* Listed entries:
## start

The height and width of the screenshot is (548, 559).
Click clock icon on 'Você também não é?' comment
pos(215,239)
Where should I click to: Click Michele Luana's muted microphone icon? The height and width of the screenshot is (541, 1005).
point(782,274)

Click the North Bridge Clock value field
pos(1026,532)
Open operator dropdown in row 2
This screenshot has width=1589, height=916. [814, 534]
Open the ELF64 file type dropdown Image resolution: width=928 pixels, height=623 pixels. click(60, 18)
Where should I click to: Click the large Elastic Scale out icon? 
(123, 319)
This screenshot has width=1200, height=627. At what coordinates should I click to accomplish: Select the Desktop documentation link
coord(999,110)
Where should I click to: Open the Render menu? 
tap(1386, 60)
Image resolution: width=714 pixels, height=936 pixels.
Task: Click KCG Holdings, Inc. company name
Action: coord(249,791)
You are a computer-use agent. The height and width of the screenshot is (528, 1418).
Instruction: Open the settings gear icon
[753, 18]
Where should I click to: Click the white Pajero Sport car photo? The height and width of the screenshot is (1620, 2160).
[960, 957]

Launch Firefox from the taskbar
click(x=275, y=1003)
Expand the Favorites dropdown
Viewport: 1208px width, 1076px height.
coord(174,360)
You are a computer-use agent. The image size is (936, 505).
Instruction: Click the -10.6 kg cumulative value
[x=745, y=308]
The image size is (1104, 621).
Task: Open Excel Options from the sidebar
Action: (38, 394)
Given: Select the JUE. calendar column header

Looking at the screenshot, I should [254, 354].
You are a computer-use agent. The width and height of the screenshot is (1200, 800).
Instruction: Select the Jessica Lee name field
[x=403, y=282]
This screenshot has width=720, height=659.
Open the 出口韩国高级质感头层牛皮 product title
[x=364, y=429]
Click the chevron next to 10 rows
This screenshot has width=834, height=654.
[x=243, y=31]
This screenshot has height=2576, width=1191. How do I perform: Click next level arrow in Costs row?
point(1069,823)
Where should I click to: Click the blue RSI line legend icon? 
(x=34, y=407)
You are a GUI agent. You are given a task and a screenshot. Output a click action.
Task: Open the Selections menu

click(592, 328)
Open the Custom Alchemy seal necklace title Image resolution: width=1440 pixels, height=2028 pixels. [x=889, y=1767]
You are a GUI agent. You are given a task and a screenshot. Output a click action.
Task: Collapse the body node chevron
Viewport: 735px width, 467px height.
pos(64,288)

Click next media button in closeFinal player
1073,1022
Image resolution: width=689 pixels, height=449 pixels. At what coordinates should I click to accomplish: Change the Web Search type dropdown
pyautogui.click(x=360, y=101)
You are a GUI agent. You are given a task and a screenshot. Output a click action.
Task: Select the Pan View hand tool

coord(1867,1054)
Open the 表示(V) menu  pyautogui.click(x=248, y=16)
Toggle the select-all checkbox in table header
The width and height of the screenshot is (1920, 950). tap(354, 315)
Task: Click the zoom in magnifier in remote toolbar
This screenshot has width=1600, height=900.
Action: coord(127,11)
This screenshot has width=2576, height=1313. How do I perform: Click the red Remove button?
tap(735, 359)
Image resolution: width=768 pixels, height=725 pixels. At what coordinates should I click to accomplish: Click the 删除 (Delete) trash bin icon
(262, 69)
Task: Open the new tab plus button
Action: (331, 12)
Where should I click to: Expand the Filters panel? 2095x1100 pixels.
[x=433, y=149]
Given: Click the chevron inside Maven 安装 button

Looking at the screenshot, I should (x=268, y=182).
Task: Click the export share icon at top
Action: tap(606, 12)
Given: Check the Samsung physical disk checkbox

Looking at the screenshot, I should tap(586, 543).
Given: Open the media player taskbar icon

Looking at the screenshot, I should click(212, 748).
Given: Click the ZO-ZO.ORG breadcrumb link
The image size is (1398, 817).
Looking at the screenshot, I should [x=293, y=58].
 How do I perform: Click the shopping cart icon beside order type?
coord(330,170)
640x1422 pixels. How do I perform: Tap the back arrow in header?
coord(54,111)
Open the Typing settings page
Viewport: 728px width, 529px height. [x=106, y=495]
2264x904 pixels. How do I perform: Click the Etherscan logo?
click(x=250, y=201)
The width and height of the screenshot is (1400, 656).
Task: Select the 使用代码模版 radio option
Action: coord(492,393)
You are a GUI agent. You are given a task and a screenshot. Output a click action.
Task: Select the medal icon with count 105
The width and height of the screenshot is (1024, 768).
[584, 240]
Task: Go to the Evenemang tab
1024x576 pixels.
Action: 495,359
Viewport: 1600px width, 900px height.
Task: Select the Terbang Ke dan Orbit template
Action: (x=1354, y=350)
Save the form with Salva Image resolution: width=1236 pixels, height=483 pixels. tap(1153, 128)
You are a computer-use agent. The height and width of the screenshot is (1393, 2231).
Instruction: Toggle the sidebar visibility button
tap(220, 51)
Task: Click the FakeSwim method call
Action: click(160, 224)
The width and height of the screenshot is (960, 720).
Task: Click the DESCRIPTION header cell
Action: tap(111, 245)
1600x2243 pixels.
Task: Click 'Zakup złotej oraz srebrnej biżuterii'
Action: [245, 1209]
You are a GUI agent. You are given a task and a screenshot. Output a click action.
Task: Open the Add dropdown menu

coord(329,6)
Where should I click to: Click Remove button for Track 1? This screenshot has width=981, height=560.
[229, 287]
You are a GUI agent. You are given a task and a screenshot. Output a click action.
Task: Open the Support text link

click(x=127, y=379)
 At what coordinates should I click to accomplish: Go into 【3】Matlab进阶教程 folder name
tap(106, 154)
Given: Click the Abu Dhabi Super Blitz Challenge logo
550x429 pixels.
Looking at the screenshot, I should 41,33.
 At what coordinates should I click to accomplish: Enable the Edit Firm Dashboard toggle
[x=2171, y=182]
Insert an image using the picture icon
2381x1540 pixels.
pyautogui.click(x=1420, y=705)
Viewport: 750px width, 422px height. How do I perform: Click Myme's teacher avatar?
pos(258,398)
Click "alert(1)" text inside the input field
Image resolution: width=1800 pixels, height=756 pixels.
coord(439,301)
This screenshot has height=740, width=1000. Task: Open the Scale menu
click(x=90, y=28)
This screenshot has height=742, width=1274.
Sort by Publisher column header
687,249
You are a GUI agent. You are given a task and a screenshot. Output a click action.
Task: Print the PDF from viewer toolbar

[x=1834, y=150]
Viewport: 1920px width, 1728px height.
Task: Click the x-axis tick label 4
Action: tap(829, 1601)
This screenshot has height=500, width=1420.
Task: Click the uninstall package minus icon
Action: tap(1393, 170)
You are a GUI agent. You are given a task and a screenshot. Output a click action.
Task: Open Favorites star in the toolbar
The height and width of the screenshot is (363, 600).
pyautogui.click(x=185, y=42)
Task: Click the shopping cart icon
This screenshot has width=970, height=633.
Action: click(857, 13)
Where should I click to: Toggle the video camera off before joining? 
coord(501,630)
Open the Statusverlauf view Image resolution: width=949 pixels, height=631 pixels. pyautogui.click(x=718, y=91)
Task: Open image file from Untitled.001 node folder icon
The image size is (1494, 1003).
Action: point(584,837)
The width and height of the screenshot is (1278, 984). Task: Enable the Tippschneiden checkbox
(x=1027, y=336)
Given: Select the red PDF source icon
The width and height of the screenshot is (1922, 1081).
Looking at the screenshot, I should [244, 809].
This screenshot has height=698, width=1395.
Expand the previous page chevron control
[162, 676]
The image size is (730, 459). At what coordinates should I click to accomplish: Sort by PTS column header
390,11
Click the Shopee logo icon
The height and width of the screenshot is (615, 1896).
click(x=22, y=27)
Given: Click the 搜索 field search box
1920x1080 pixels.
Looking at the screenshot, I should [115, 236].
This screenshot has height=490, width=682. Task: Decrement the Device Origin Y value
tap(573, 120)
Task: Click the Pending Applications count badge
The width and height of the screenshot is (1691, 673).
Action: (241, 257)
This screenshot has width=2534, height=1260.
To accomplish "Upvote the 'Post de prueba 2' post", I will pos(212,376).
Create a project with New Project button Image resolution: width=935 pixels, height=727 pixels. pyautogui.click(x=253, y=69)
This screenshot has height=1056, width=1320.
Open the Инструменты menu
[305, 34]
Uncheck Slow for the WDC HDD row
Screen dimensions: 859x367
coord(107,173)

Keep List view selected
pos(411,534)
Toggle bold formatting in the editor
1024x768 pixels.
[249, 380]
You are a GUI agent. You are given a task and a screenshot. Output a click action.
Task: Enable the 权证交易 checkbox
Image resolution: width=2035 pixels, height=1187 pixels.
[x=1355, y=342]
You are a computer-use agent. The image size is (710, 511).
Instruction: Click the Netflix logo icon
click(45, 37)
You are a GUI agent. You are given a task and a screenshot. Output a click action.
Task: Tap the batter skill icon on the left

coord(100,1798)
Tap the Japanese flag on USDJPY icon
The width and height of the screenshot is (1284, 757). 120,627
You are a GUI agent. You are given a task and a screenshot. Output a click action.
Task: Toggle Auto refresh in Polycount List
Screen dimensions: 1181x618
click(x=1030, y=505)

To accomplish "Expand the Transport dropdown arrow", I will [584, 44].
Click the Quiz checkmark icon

## end

* Instruction:
Reproduce everything in the records from the line containing "You are a computer-use agent. The width" down to the line containing "(x=34, y=407)", including both of those lines.

* Exercise output:
You are a computer-use agent. The width and height of the screenshot is (1200, 800).
Instruction: Select the Jessica Lee name field
[x=403, y=282]
This screenshot has width=720, height=659.
Open the 出口韩国高级质感头层牛皮 product title
[x=364, y=429]
Click the chevron next to 10 rows
This screenshot has width=834, height=654.
[x=243, y=31]
This screenshot has height=2576, width=1191. How do I perform: Click next level arrow in Costs row?
point(1069,823)
Where should I click to: Click the blue RSI line legend icon? 
(x=34, y=407)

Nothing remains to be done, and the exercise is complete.